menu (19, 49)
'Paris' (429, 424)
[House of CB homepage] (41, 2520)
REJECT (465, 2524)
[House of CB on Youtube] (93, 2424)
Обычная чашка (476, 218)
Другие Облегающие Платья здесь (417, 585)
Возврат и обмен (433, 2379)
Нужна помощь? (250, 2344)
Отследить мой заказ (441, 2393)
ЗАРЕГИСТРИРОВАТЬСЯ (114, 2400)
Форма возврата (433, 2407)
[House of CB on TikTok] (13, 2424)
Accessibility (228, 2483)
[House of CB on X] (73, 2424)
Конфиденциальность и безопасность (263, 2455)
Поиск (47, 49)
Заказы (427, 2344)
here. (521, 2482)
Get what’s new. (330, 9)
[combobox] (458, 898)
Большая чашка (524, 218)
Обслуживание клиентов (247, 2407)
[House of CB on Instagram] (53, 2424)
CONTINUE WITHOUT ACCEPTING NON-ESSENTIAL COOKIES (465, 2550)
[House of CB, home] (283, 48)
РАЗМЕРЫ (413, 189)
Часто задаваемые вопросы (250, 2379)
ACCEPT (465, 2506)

------------

Since only lines holding the word "House" matter, count them in the data above and report the number alone.

6